February 10th, 2018, 01:56 AM  #1 
Member Joined: Sep 2011 Posts: 97 Thanks: 1  Ring
Hi, I have attached the question and the solutions to part a and b of this question. Would like someone to verify if I have done anything wrong especially with part b. Greatly appreciate it! Thanks.

February 10th, 2018, 03:16 AM  #2 
Global Moderator Joined: Dec 2006 Posts: 18,845 Thanks: 1567 
If you can't achieve clearer images, I would suggest typing your work.

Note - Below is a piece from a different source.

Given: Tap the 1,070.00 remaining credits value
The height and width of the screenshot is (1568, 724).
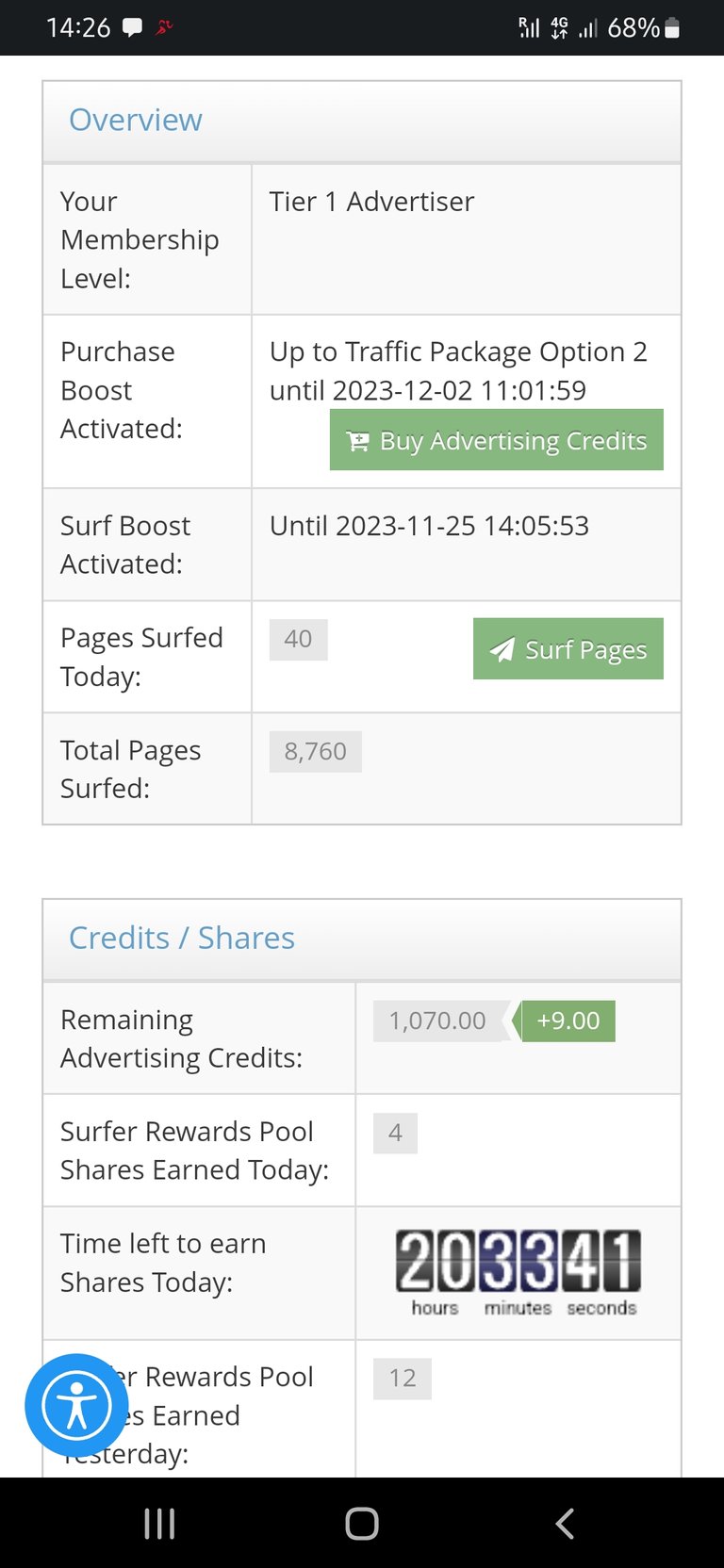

February 10th, 2018, 07:43 AM  #3 
Senior Member Joined: Aug 2017 From: United Kingdom Posts: 169 Thanks: 51 Math Focus: Algebraic Number Theory, Arithmetic Geometry 
I'd say this is fine except I'm not sure what you mean by "S is a commutative ring for all $[a], [b] \in Z_{10}$." Surely you just mean it's a commutative ring? It's worth saying that if a ring $R$ is commutative, then the commutativity of any subring $T$ follows immediately. Indeed, for any $a, b \in T$, note that $a$ and $b$ are in $R$ so they commute. This sort of argument is why we only need to check a few things to show something is a subring  properties like associativity of +, associativity of x, distributivity, follow immediately by the same sort of argument. 
February 10th, 2018, 09:06 AM  #4 
Banned Camp Joined: Apr 2017 From: durban Posts: 22 Thanks: 0 Math Focus: Algebra 
The subring test is a theorem that states that for any ring R, a subset of R is a subring if it is closed under multiplication and subtraction, and contains the multiplicative identity of R.

February 10th, 2018, 09:08 AM  #5 
Banned Camp Joined: Apr 2017 From: durban Posts: 22 Thanks: 0 Math Focus: Algebra 
I think you can finish it from here. but looking at the first expression the working is right with Z10

February 10th, 2018, 09:24 AM  #6 
Senior Member Joined: Aug 2017 From: United Kingdom Posts: 169 Thanks: 51 Math Focus: Algebraic Number Theory, Arithmetic Geometry  The subset $S \subseteq Z_{10}$ in the question does not contain the multiplicative identity of $Z_{10}$, so it wouldn't actually be a subring under the usual definition (the one you're working with). However, the question still says to prove it's a subring, so they're probably using a different definition.
Last edited by cjem; February 10th, 2018 at 09:27 AM.